▶ **TASK DIRECTIONS**:
Rewrite the rows beginning at the line that has "This screenshot has width=1092, height=1092." and stopping after the line that has "the Dyson brand", with "store" replaced by "shop" and everything else unchanged. Leave the pictures out of the answer.

▶ **RECORDED INFORMATION**:
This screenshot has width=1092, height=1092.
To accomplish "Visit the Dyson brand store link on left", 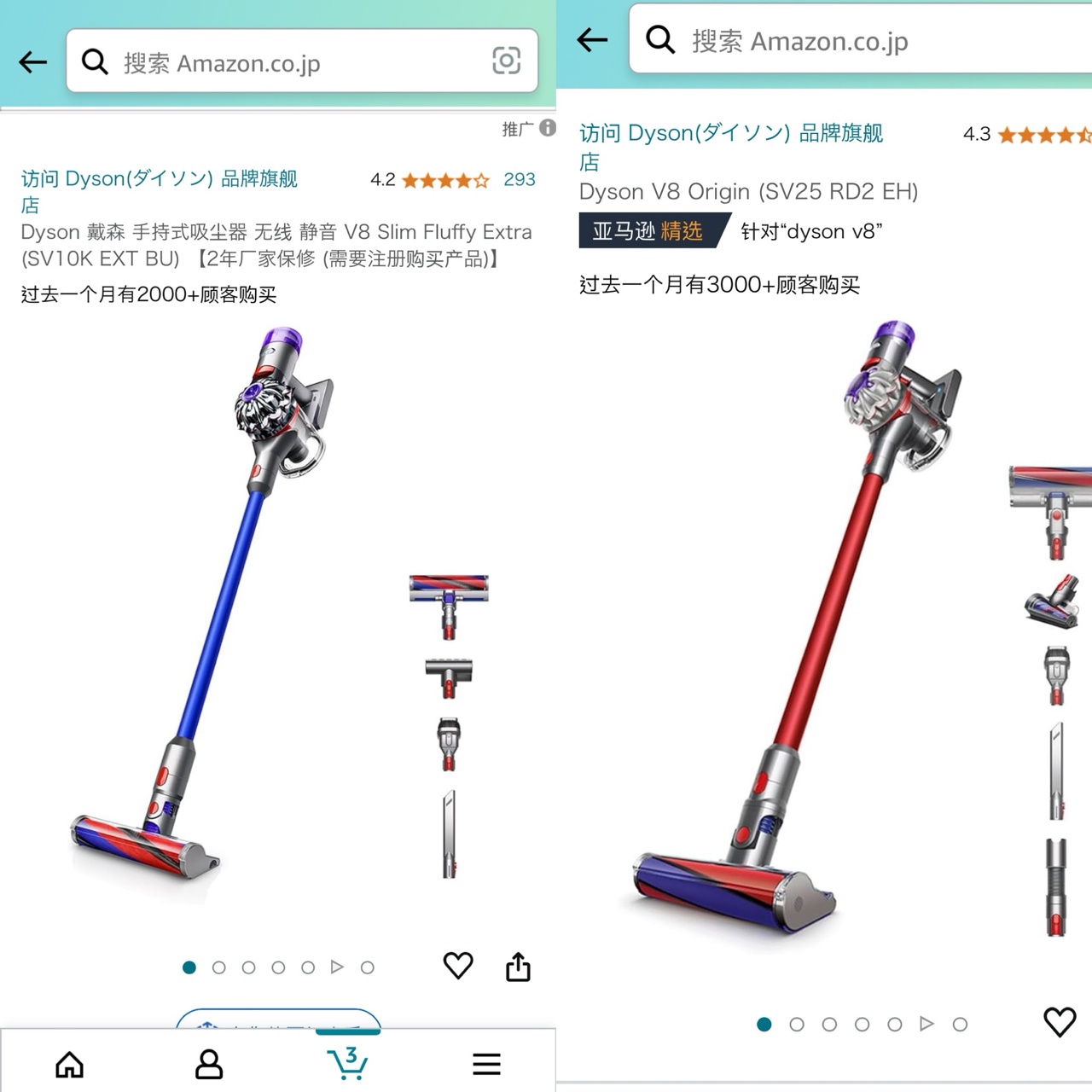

---

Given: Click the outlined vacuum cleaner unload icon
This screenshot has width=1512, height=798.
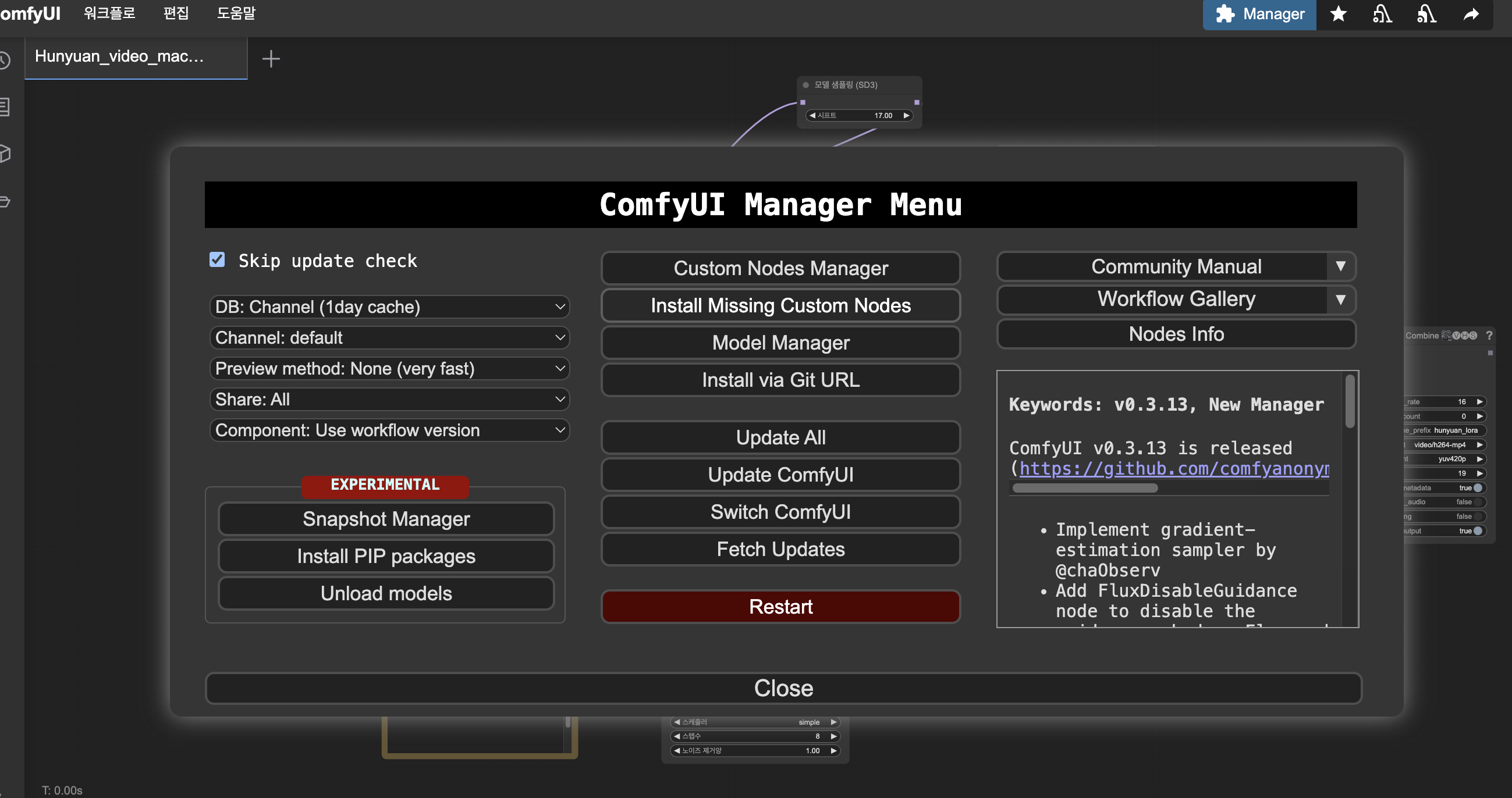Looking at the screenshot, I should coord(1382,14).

--

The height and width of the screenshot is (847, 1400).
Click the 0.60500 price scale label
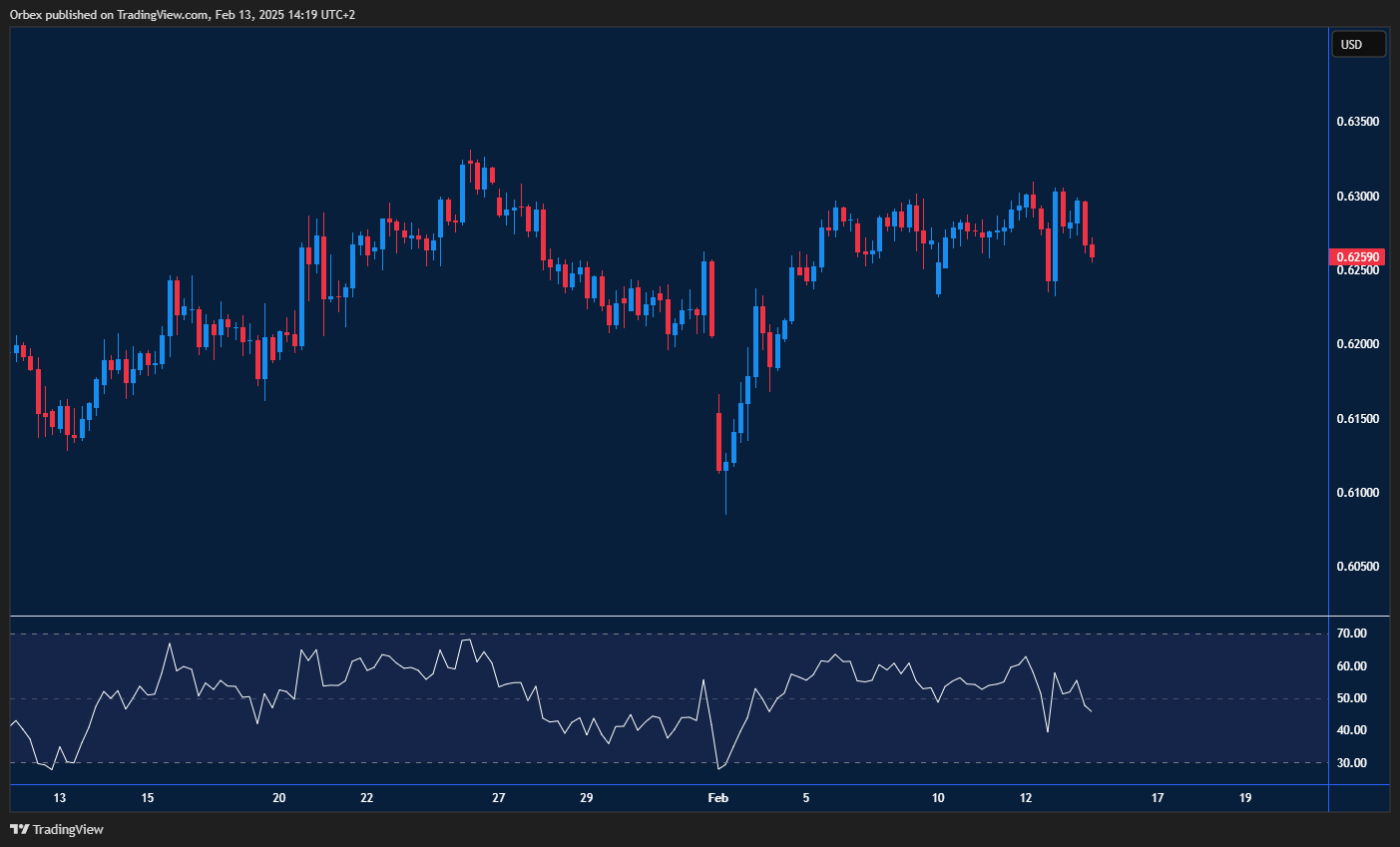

▶ **OUTPUT OF THE EXERCISE**:
This screenshot has width=1092, height=1092.
To accomplish "Visit the Dyson brand shop link on left", 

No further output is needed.